ENTRIES SUPPLIED:
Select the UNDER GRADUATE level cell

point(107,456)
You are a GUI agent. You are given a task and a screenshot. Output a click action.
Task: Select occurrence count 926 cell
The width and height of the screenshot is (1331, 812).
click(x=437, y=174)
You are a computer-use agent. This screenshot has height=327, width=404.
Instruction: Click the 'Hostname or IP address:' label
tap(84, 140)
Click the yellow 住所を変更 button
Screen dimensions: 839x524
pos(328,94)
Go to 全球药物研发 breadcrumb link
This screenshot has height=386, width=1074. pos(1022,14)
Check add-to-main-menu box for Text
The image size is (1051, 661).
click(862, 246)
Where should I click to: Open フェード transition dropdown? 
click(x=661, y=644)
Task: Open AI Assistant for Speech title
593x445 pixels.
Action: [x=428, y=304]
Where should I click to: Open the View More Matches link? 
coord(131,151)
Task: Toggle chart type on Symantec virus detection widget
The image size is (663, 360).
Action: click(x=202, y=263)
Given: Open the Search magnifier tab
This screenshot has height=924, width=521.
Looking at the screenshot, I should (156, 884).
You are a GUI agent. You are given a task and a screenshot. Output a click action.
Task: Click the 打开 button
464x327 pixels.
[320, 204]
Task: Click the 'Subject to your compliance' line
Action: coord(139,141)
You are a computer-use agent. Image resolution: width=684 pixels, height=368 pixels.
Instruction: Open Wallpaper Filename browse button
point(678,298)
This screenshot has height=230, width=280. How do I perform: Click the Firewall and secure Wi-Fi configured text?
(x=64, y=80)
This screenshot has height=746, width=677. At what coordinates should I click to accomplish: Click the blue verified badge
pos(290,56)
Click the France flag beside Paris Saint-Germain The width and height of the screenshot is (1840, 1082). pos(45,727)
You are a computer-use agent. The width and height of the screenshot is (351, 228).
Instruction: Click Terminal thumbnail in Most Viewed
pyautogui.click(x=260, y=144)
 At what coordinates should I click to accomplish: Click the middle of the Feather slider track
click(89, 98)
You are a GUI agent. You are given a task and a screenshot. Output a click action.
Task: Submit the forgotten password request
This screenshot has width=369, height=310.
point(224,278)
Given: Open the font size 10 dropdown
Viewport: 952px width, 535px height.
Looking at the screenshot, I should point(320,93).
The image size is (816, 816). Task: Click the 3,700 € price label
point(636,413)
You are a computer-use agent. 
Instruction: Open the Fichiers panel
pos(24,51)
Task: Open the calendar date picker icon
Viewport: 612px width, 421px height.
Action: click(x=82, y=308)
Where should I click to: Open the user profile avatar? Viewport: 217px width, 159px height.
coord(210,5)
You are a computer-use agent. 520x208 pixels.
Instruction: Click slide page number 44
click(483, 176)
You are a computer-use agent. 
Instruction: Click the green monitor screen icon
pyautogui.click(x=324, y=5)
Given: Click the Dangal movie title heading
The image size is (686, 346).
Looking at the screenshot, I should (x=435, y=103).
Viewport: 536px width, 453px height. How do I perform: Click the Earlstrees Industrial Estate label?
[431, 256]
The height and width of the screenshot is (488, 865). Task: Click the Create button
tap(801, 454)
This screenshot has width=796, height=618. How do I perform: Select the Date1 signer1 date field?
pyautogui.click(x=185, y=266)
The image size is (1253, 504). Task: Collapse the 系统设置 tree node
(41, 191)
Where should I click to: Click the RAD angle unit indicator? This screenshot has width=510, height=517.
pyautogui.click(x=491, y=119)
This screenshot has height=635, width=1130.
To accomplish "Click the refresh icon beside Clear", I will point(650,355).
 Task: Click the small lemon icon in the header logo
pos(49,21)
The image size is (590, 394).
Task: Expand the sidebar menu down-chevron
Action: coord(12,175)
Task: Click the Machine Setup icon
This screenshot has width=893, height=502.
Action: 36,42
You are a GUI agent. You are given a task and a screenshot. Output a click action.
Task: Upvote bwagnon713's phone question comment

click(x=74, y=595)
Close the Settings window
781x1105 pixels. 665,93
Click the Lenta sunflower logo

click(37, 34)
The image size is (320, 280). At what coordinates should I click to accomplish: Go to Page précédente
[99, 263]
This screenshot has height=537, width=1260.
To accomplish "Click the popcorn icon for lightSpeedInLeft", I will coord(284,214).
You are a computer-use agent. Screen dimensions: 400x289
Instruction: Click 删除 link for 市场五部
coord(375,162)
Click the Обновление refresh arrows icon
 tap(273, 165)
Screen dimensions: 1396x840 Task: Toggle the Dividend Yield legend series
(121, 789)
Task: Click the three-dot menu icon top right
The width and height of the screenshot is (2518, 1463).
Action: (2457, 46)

WORK TASK:
The line above containing "The height and", the line containing "This screenshot has height=537, width=1260.", and every line between them are to be transcribed exactly; no other line is wanted.

OUTPUT OF THE EXERCISE:
The height and width of the screenshot is (488, 865). Task: Click the Create button
tap(801, 454)
This screenshot has width=796, height=618. How do I perform: Select the Date1 signer1 date field?
pyautogui.click(x=185, y=266)
The image size is (1253, 504). Task: Collapse the 系统设置 tree node
(41, 191)
Where should I click to: Click the RAD angle unit indicator? This screenshot has width=510, height=517.
pyautogui.click(x=491, y=119)
This screenshot has height=635, width=1130.
To accomplish "Click the refresh icon beside Clear", I will point(650,355).
 Task: Click the small lemon icon in the header logo
pos(49,21)
The image size is (590, 394).
Task: Expand the sidebar menu down-chevron
Action: coord(12,175)
Task: Click the Machine Setup icon
This screenshot has width=893, height=502.
Action: 36,42
You are a GUI agent. You are given a task and a screenshot. Output a click action.
Task: Upvote bwagnon713's phone question comment

click(x=74, y=595)
Close the Settings window
781x1105 pixels. 665,93
Click the Lenta sunflower logo

click(37, 34)
The image size is (320, 280). At what coordinates should I click to accomplish: Go to Page précédente
[99, 263]
This screenshot has height=537, width=1260.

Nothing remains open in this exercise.